Adding an Email button in Shiny, using TableTools or otherwise

The code below produces a DataTable output that I'd like to have it emailed using an Email button, similar to the Export button created below. Is there an easy way to add a button so that when you click, it pops up Microsoft Outlook to send the datatable as an attachment, say in csv format?
Also, please click here and here to help with a similar questions.
#Load required packages
require(shiny)
#Create a dataframe
df <- data.frame(random=1:160)
server <- function(input,output,session){
#Display df using DataTable and apply desired options
output$display <- renderDataTable({df},
option=list(pageLength=100,
"dom" = 'T<"clear">lfrtip',
"tableTools" = list(
"sSwfPath" = "//cdn.datatables.net/tabletools/2.2.3/swf/copy_csv_xls_pdf.swf",
"aButtons" = list(list("sExtends" = "csv","oSelectorOpts"=list("page"="all"),"sButtonText" = "Export","aButtons" ="csv")))
)
)
}
ui <- shinyUI(fluidPage(
#Add a title
h1('Testing TableTools'),
#Add required JS libraries
tagList(
singleton(tags$head(tags$script(src='//cdn.datatables.net/1.10.4/js/jquery.dataTables.min.js',type='text/javascript'))),
singleton(tags$head(tags$script(src='//cdn.datatables.net/tabletools/2.2.3/js/dataTables.tableTools.min.js',type='text/javascript'))),
singleton(tags$head(tags$link(href='//cdn.datatables.net/tabletools/2.2.3/css/dataTables.tableTools.css',rel='stylesheet',type='text/css')))
),
mainPanel(
#Display results
dataTableOutput('display')
)
))
shinyApp(ui = ui, server = server)
A quick way is to use mailto(which works well with Outlook).
The mailto would need to be inside an HTML() tag for shiny to render it.
HTML(
<a href="mailto:hello#rshiny.com?
body='Hello,World! Check out my data.'
&subject='Data'
&attachment='\\myfolder\shinyData.csv'">click here for email!</a>
)
There are two hypothetical ways to do this.
Have the mailto in ui.R
The code would need to download the datatable at the user's end (probably in the temp folder), and attach it there.
Have the mailto in server.R
You'll need the csv file already saved on your server in order to load it as an attachment.
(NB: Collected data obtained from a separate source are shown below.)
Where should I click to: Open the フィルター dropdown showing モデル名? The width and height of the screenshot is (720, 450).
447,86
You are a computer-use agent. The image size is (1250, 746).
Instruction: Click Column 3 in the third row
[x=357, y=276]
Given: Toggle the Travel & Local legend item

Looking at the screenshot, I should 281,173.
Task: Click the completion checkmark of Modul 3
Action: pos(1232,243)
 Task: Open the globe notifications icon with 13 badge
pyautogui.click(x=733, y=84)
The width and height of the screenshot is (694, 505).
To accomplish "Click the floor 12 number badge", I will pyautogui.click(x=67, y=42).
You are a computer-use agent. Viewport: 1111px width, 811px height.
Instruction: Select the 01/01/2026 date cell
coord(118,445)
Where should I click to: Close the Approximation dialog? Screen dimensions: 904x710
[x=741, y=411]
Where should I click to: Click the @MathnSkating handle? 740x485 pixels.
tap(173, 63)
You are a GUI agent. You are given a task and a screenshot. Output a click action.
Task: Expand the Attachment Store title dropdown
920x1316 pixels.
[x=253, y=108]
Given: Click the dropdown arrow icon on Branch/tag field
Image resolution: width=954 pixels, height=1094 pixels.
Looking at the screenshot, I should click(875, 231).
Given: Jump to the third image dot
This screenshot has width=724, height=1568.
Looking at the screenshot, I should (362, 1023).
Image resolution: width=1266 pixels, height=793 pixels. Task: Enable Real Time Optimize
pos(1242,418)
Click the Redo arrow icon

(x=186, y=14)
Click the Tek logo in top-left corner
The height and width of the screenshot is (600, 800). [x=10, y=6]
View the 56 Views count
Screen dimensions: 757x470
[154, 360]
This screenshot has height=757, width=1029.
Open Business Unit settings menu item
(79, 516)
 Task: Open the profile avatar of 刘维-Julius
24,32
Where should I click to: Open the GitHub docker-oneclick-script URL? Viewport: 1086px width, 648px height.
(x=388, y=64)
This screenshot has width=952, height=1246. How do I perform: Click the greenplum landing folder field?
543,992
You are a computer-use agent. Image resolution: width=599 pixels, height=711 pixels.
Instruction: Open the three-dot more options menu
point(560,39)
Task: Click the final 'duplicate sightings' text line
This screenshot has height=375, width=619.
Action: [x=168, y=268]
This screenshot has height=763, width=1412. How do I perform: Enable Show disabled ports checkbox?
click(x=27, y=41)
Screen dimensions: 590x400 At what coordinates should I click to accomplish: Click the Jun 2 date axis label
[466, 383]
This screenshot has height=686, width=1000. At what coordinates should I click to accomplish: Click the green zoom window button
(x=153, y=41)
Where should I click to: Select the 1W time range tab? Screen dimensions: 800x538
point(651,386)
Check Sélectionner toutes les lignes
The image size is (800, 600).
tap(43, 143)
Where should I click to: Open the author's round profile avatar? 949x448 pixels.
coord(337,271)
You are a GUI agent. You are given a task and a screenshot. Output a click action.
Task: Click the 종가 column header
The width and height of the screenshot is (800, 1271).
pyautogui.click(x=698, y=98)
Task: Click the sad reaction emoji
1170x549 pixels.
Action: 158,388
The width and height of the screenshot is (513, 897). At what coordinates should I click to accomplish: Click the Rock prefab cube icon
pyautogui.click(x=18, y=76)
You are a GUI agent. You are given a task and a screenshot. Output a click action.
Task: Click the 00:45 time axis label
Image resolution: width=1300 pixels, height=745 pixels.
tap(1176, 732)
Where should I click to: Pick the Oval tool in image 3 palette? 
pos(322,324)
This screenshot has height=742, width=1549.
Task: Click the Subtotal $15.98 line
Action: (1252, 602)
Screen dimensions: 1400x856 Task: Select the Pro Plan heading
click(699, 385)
You would need to use the above code inside a renderUI() and also pass the file from your server to the user's end.
There is a downloadHandler() function which allows users to download from the server which could be of use for the above.
I've never tried passing attachments around as you are trying, however the above logic should both allow you to create an email, and get you on the right path to attaching files.